Although it might seem that Molly is the new Mary, a “new” delight that creeps into the rhymes of Mac Miller, Lil Wayne, 2 Chainz, and Wale (and that’s only naming a few — I see you Juicy J), there are some hip-hop heavyweights and pop culture forces against the not-as-new-as-you'd-think drug.
A primer for those who aren’t familiar, molly is known as “pure,” a powdered or crystallized form of MDMA — the chemical popularized by its use in ecstasy. Both a stimulant and a psychedelic, the Schedule 1 illegal substance has been popularized over the last decade — and 17 states have legalized it for medical use which makes many in the millennial generation consider it among the ranks of marijuana as one of the safer drugs to consume, according to a CNN report.
But some in the spotlight are using that celebrity to come out against the drug.
"Sometimes you have the trends that's not that cool," Kendrick Lamar told MTV in a sit down last month. "You may have certain artists portraying these trends and don't really have that lifestyle, and then it gives off the wrong thing." Lamar pointed to the trend “watering down” current hip-hop and becoming “corny” after a while.
Kendrick followed up these words while stating clearly his distaste for the molly trend in his new video for “B---h, Don’t Kill My Vibe,” one of the hits off his stellar latest record good kid, m.A.A.d city.
Not everyone is taking such a hard line, however.
50 Cent talked with HuffPost Entertainment about the trend and said, "When I write those things, about the lifestyle, I'm going to inject things that are around that apply to me.

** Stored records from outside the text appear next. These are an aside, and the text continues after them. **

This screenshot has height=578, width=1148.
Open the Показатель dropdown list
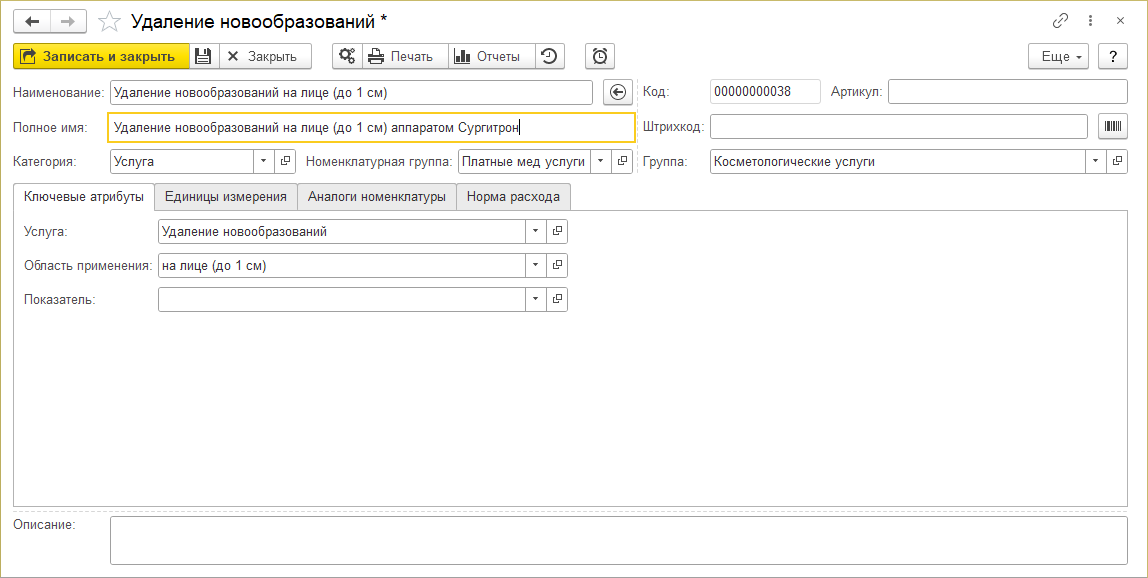coord(536,299)
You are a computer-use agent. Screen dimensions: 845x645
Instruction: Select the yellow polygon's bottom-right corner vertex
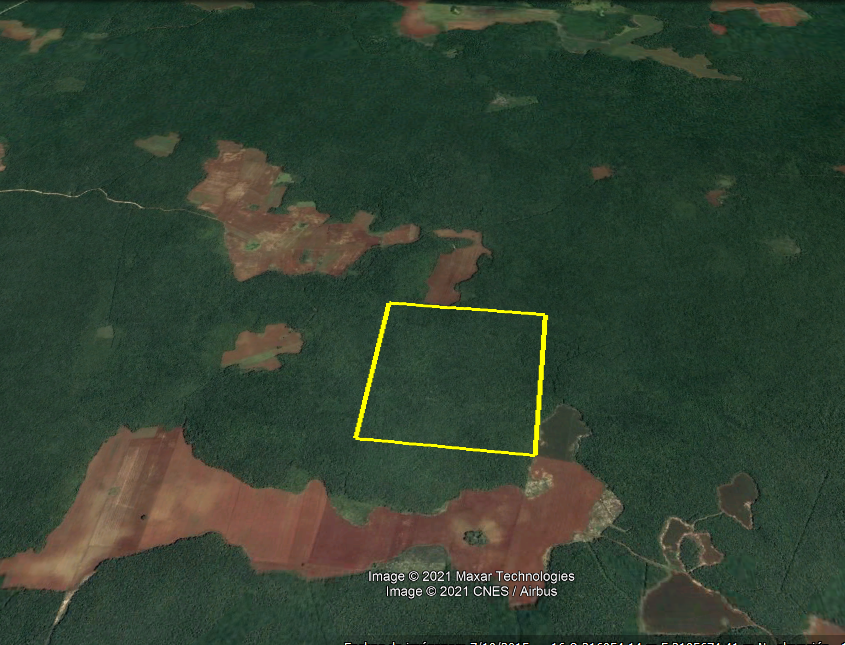point(535,455)
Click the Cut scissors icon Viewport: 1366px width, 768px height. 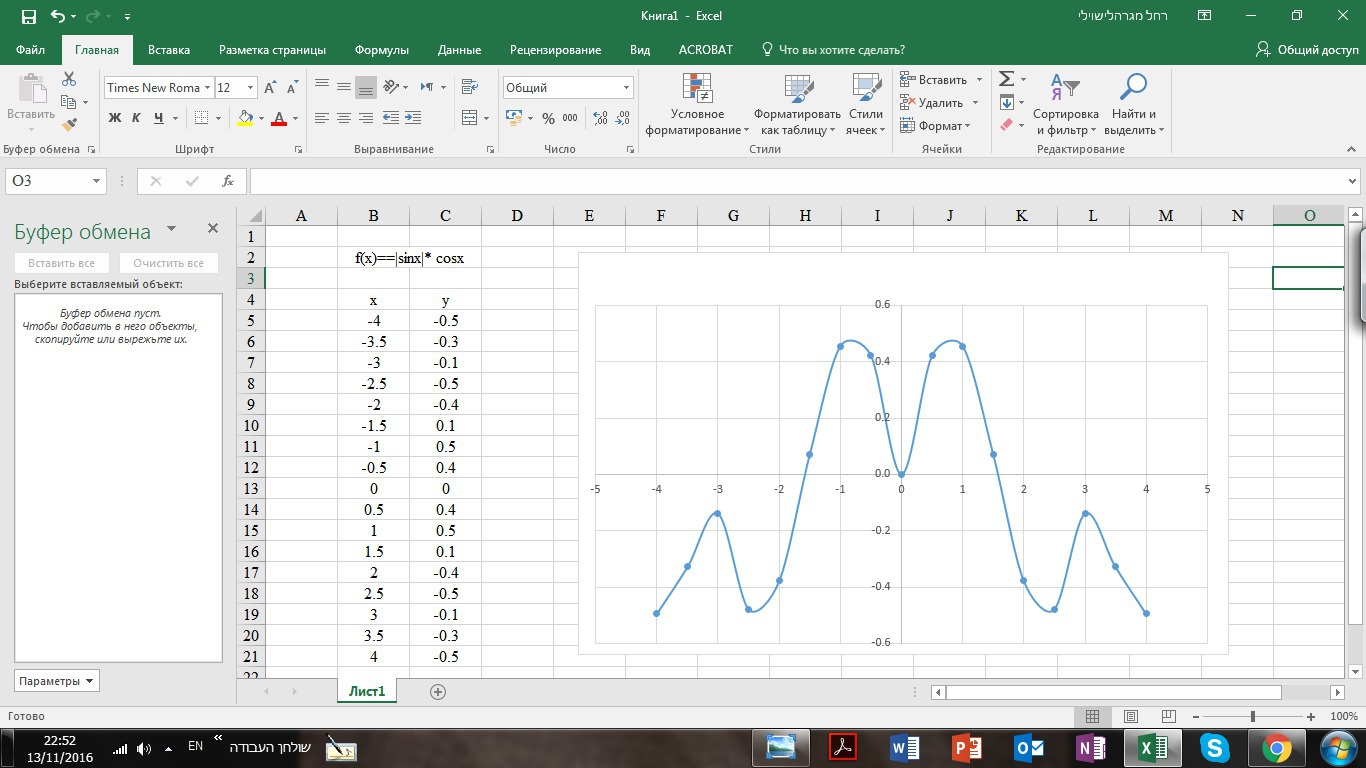click(x=69, y=79)
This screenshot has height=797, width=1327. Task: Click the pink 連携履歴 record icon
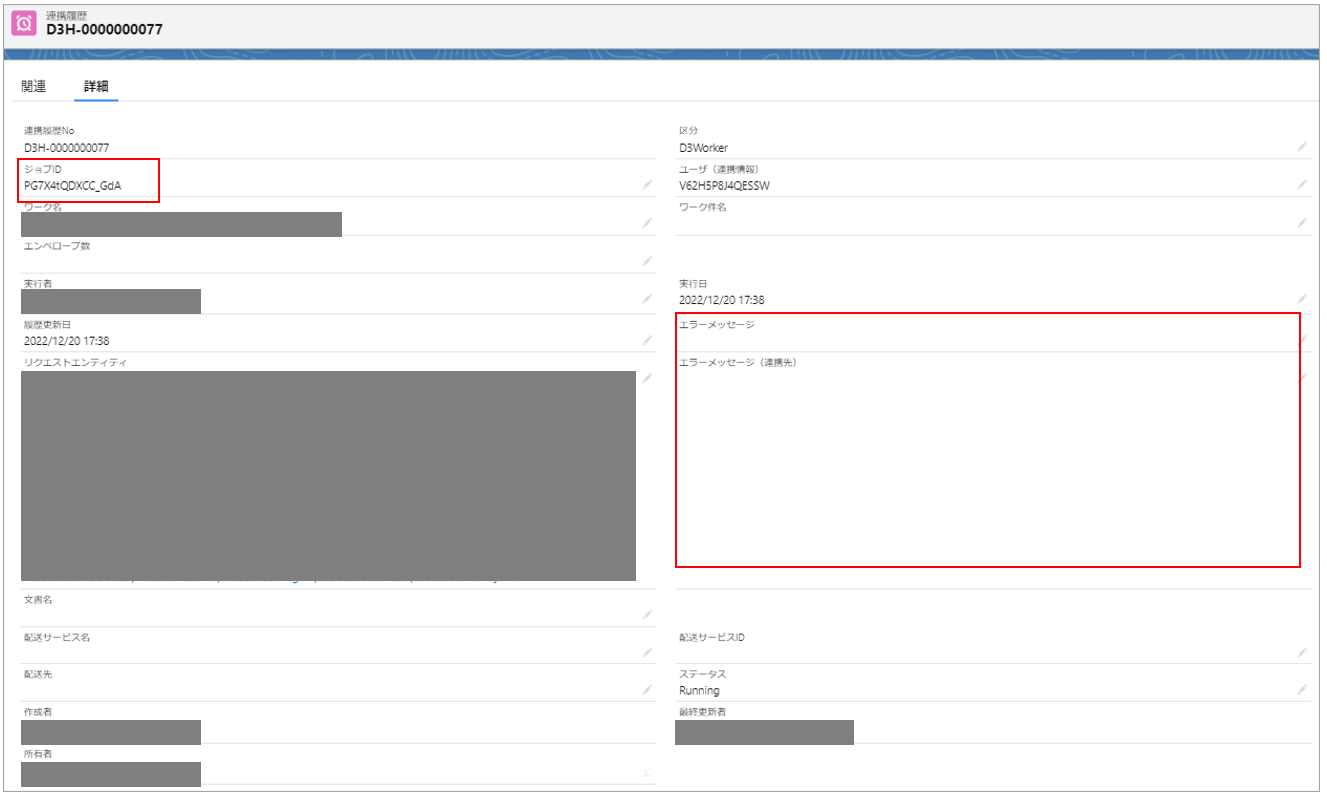[24, 23]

I'm not even aware of it at the actual point, it becomes clear to me afterwards. And it's a joke to me — 'popped a molly I'm sweating, woo!' It was something that you go, 'Oh, OK.' It was just a good line."

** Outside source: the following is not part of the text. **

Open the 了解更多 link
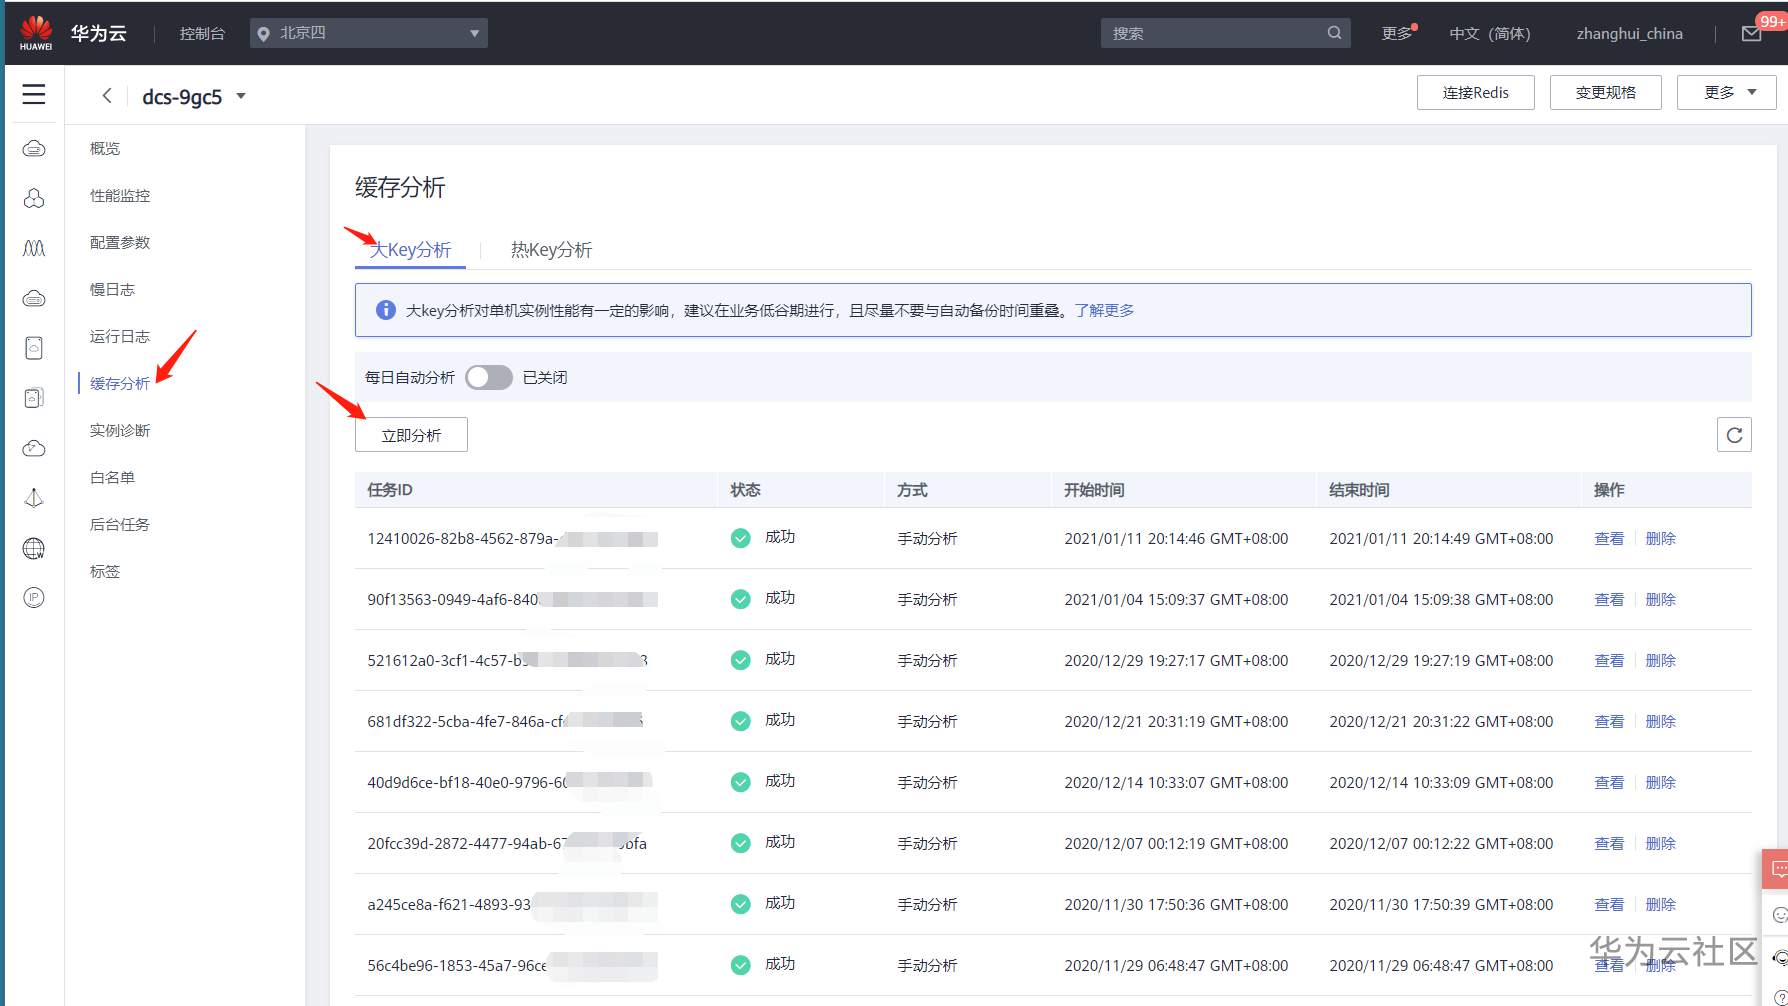Image resolution: width=1788 pixels, height=1006 pixels. [x=1104, y=311]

But Lil Wayne — one of the many artists who glorifies the use of illicit controlled substances — suffered from seizures that some alleged were linked to his recreational drugs use, of which molly is a part as well as marijuana and codeine cough syrup drinks known as sizzurp or purple drank.
DJ & Producer A-Trak wrote in the Huffington Post op-ed License to Pill that he believes hip hop has entered its psychedelic age and called out the hush nature of what caused Weezy’s hospital stay. "I don't know anything about drugs. Never tried them. Yet as I write this, I am trying to sign a group with a song called 'Bath Salts' and an album titled 'D.R.U.G.S.' Danny Brown, my record label's marquee artist, calls himself the Adderall Admiral, openly does interviews high on Molly and raps, 'it's a miracle I'm living.' I happen to think he is one of the most enthralling artists out. How do I reconcile my respect for Danny and the fact that so many of his wildly creative and entertaining songs revolve around drug usage?"
The problem that A-Trak and Lamar hit on is that even if we condemn the actions or the drug use, the endorsement of the action remains as we sing along to Kanye’s wicked lyricism in “Mercy” with “something ‘bout Mary, she gone off that Molly” or Tyga’s “Molly” with “I show up to that party like where the f--k that molly.” A-Trak takes the argument a step further and notes many of the rappers whose music we enjoy today used the drug game hustle to raise up out of their circumstances and make enough paper to struggle through those beginning mix tapes, making them the powerhouse emcees they are now.
Although now increasingly part of the mainstream, many point to the view of the millennial generation about drug use as part of its popularization and proliferation.
“We are moving into a post-war on drugs era. We're seeing a softening of drug laws and a softening against drugs, especially among young people,” University of Delaware sociology professor Tammy Anderson told CNN. But others who have seen the effects of this “pure” drug molly say its trappings are a risk to its users. “[Suppliers] are making it look like something that is safe and easy to take, but in many cases, you're playing Russian roulette,” DEA spokesman Payne told CNN.
The words of those involved with drug regulation might not ring as true or as loud in the ears of fans who want to mimic stars as those of the artists they are taking cues from, which might make admission like Joe Budden’s the most powerful anti-molly messages of all.
"I didn’t see a problem with the fact that maybe I was hallucinating at times," Budden told a New York news outlet. “Popping a Molly can make you feel happy and sexy. But experts warn that just one dose can mess up your brain for life.”
Do the same “say no to drug messages” work for those curious to have the experience themselves, or do you think it takes the words of those popularizing the drug to also stem the tide of its use, whether it’s fear of possibly dangerous side effects to its users or to hip-hop music in general?